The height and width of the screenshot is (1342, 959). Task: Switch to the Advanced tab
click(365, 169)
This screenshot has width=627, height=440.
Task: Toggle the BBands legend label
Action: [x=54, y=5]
****************
* INSTRUCTIONS FOR THE TASK *
Rewrite the items above with "Advanced" changed to "General" and everything else unchanged.

* RESPONSE TO THE TASK *
The height and width of the screenshot is (1342, 959). Task: Switch to the General tab
click(365, 169)
This screenshot has width=627, height=440.
Task: Toggle the BBands legend label
Action: [x=54, y=5]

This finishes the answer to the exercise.